The survey found that while 22% of enterprises ranked security the number one cloud computing benefit, 31% also identified security as the most prevalent challenge.
According to the survey, the top benefits of cloud infrastructure beyond greater security were increased efficiency (15%), data space (12%) and scalability (9%). Speed, flexibility and mobility were also top benefits.
When compared to older legacy systems, the majority of enterprises (64%) agree that cloud infrastructure is more secure. They cite cloud infrastructure's sophisticated monitoring systems, multi-layered security safeguards, and central management as the main reasons they consider it a more secure option.
"Using the cloud is like putting your money in the bank versus under your mattress," says David Linthicum, Cloud Technology Partners senior vice president.
"Even though your money, or data, is not on-premise, the bank will do a much better job protecting it because it has vaults and security cameras – more than what a single enterprise company can do."
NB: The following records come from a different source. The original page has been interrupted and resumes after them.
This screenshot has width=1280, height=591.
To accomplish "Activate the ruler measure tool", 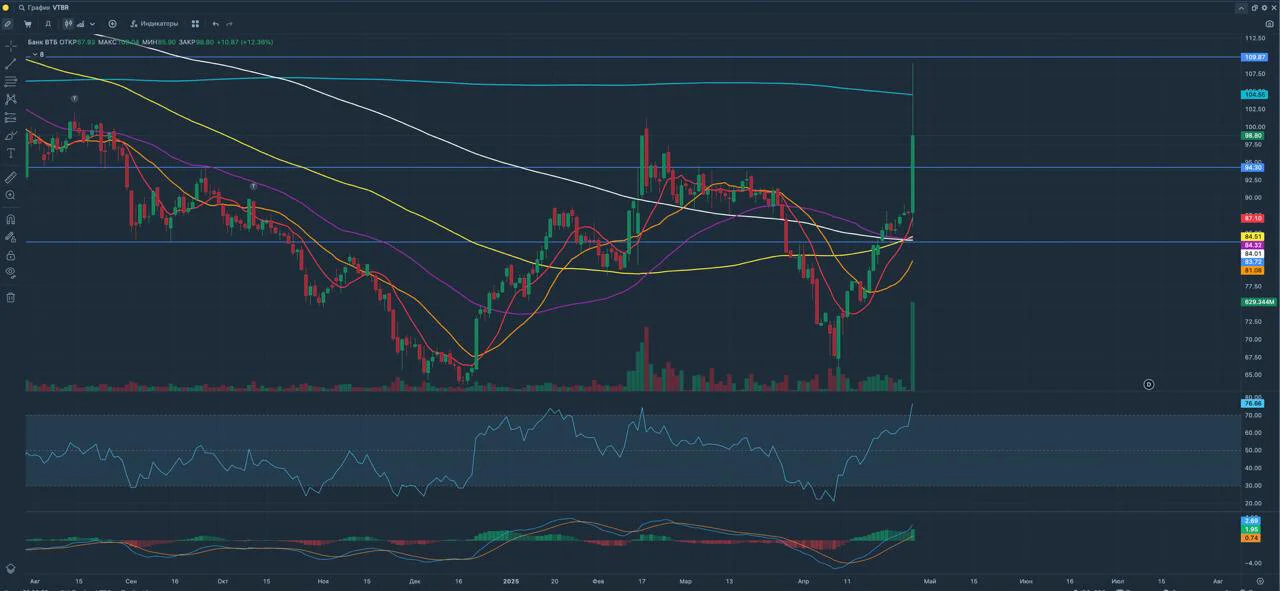I will point(10,177).
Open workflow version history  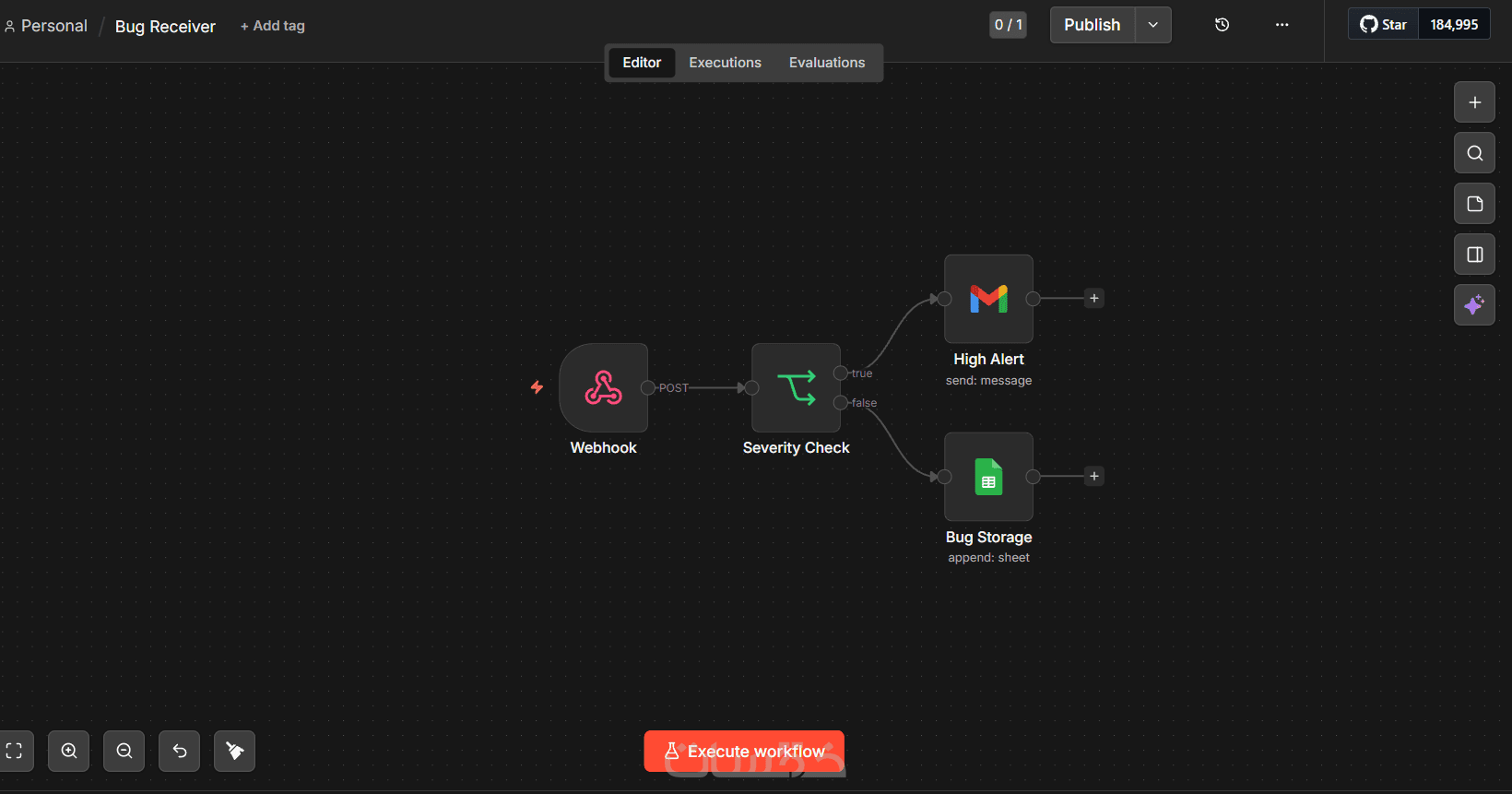point(1222,25)
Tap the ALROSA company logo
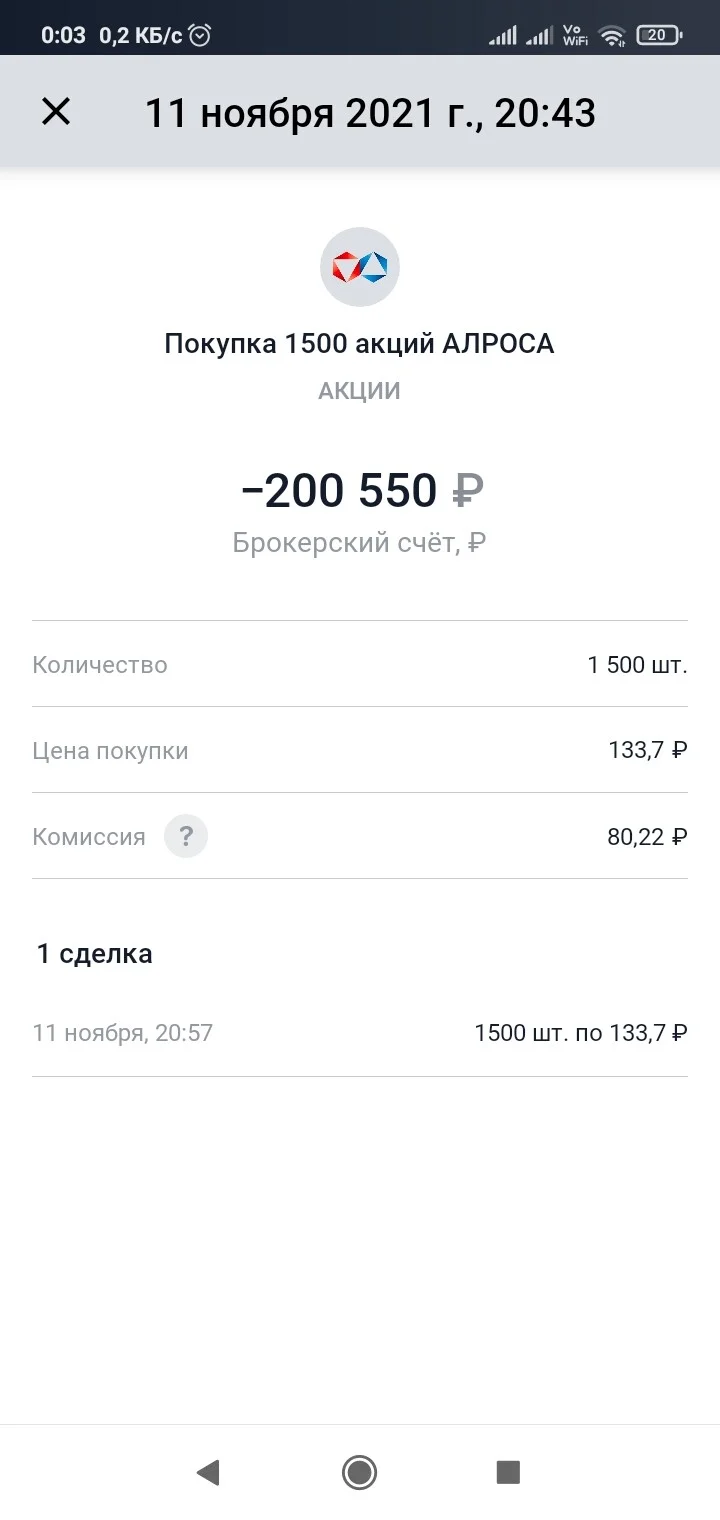The height and width of the screenshot is (1520, 720). click(x=360, y=267)

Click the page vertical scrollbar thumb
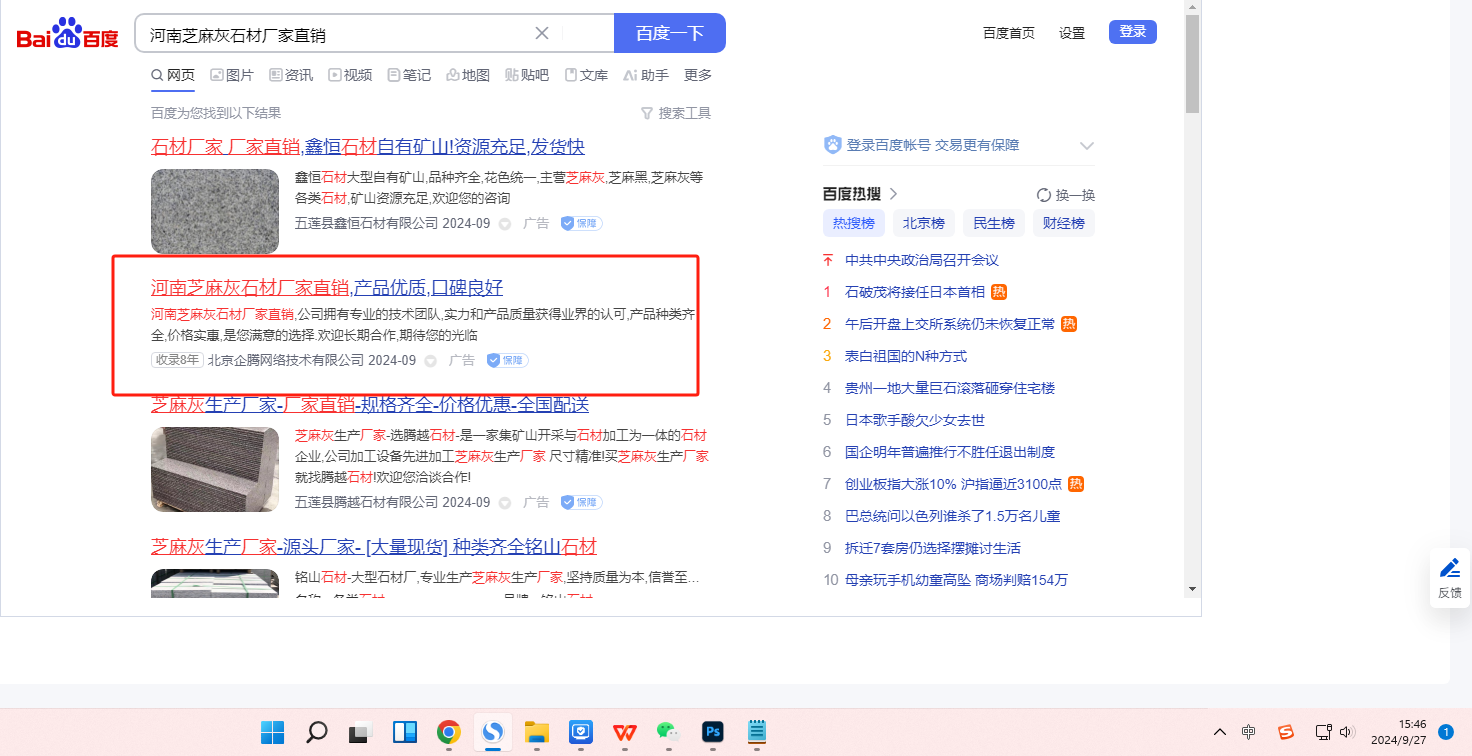(x=1192, y=65)
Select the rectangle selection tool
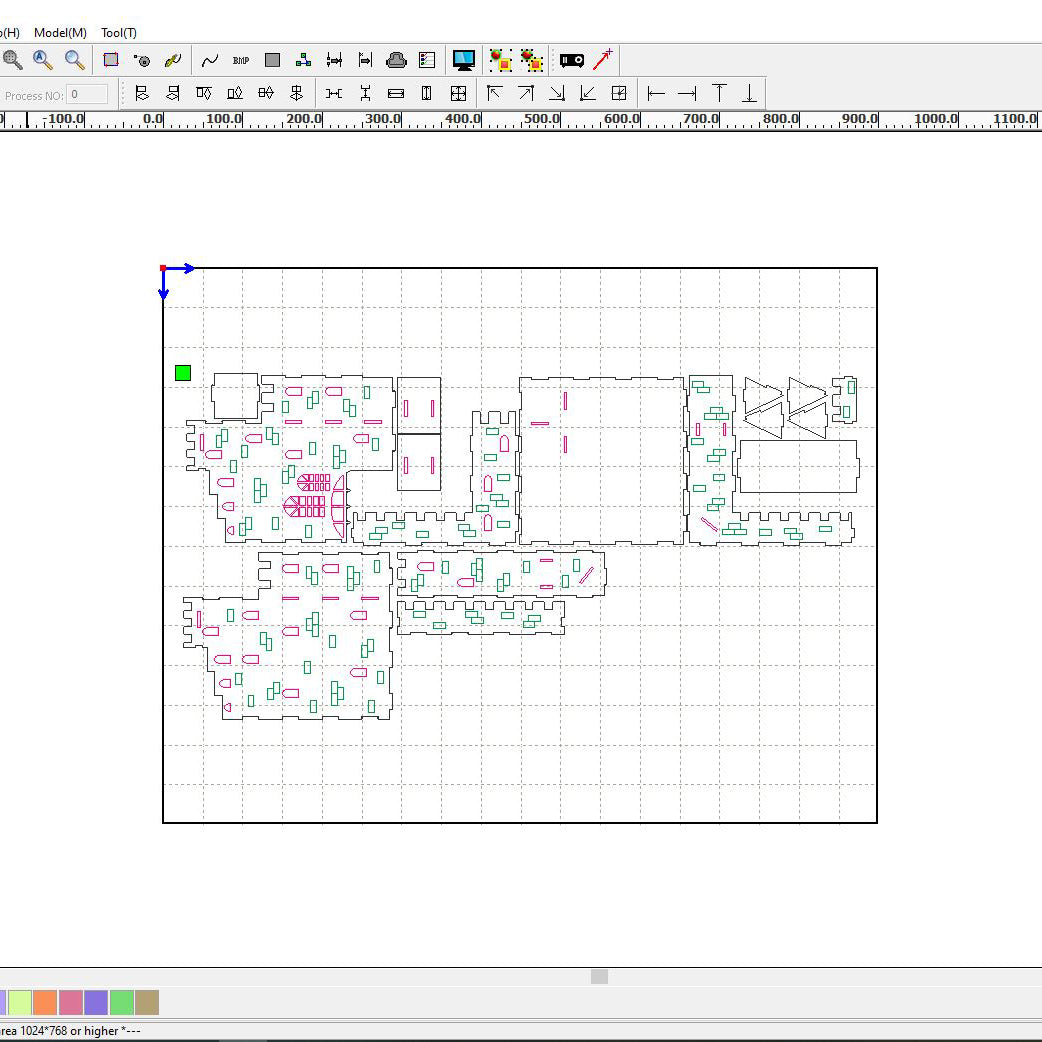 pos(111,60)
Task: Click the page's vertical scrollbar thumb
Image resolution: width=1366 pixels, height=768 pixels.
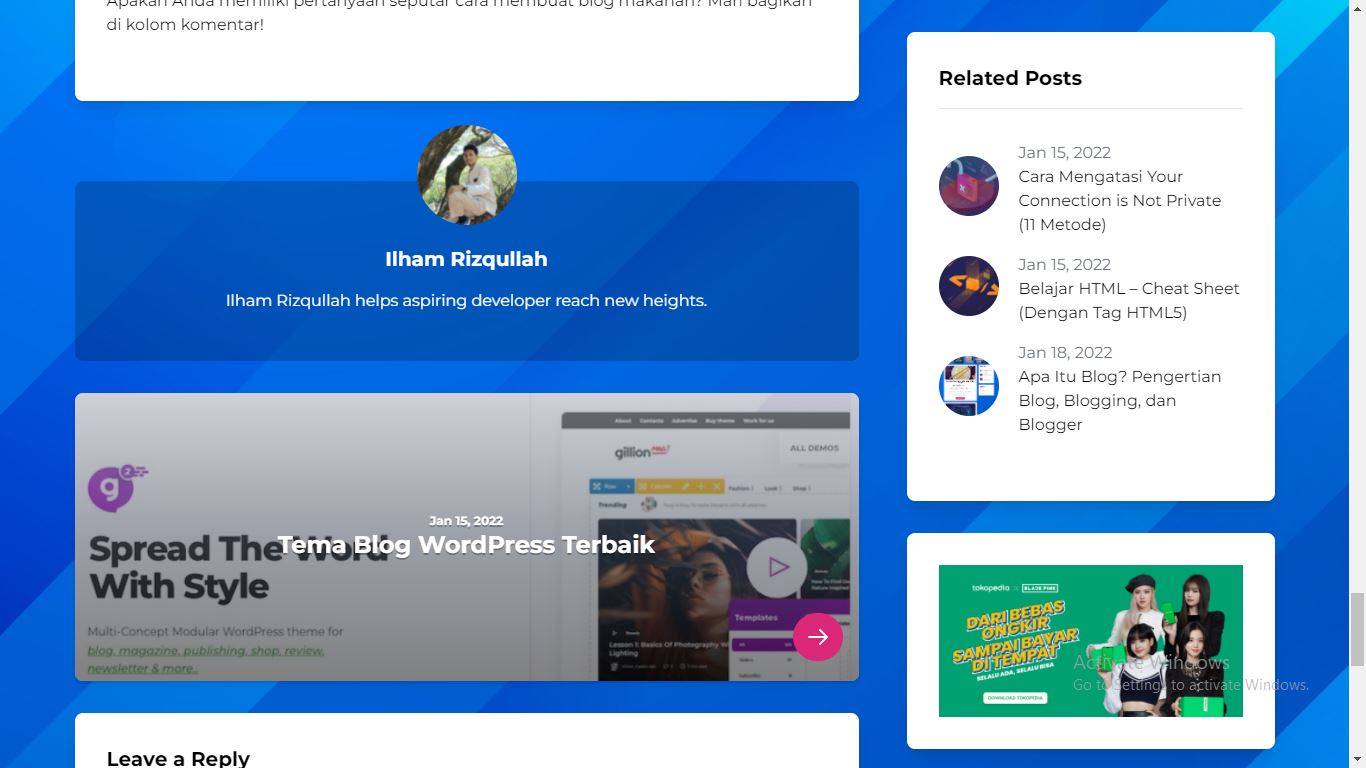Action: pyautogui.click(x=1357, y=628)
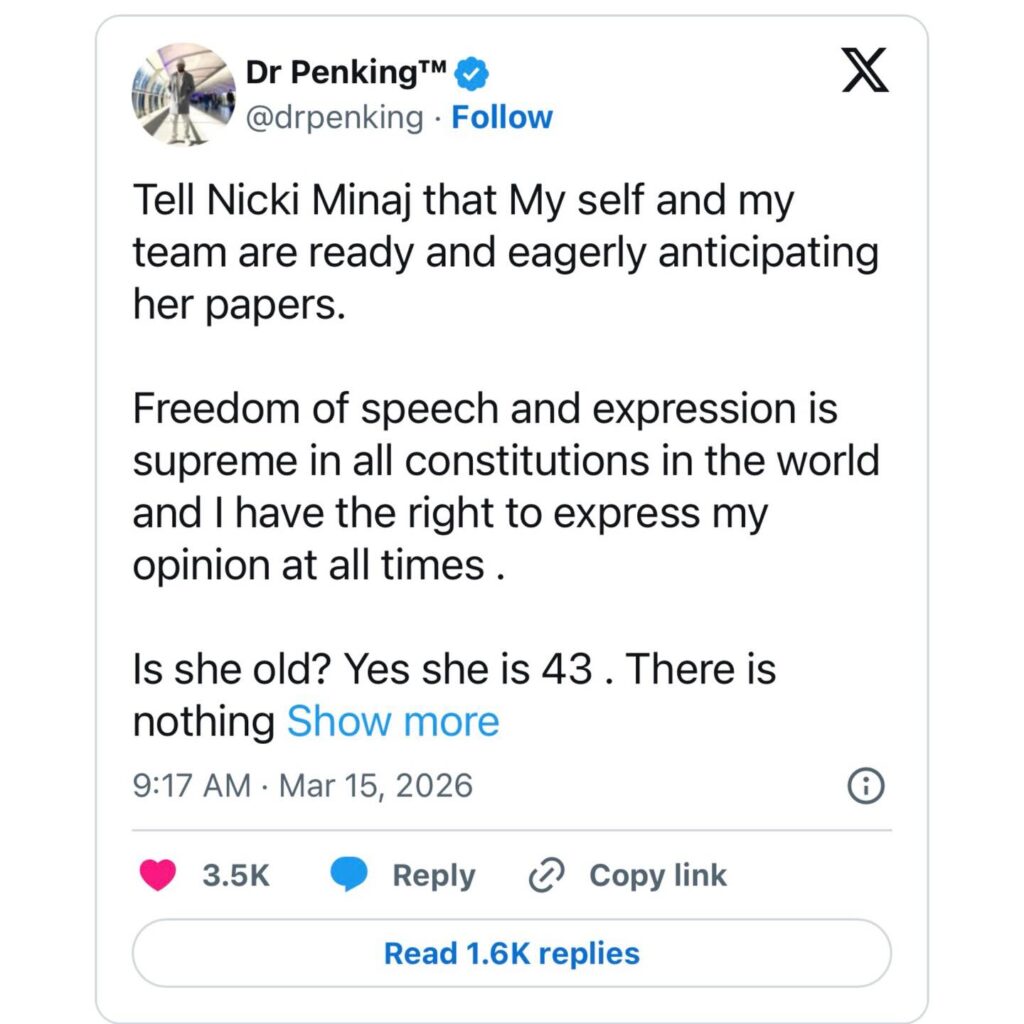1024x1024 pixels.
Task: Click the blue reply speech bubble icon
Action: [350, 875]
At the same time, enterprises remain wary of security challenges when using cloud infrastructure and often bring on additional protections to safeguard against security breaches, data loss, or service traffic hijacking, the survey found.
The study revealed that 75% of enterprises adopt additional security measures beyond what a cloud computing service provider offers. Data encryption (61%), identity access policies (52%), and regular audits (48%) were identified as the most frequently implemented additional security measures.
Industry leaders agree that reinforcing security in the cloud is necessary, the study shows.
"If a company selects a specific cloud platform or vendor, they will need to implement the security measure that the vendor does not provide," says Jason Reichl, Go Nimbly CEO.
"If no measures exist to tie a company to the cloud platform or hold the apps together, additional security is necessary so that there's a common identity across all the apps and business processes."